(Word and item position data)

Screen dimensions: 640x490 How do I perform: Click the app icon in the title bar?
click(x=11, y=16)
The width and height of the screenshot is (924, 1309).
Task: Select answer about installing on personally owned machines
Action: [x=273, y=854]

[WORK INSTRUCTIONS] Return each of these records unchanged, reproducing every line precisely.

[EXPECTED OUTPUT]
Screen dimensions: 640x490 How do I perform: Click the app icon in the title bar?
click(x=11, y=16)
The width and height of the screenshot is (924, 1309).
Task: Select answer about installing on personally owned machines
Action: [x=273, y=854]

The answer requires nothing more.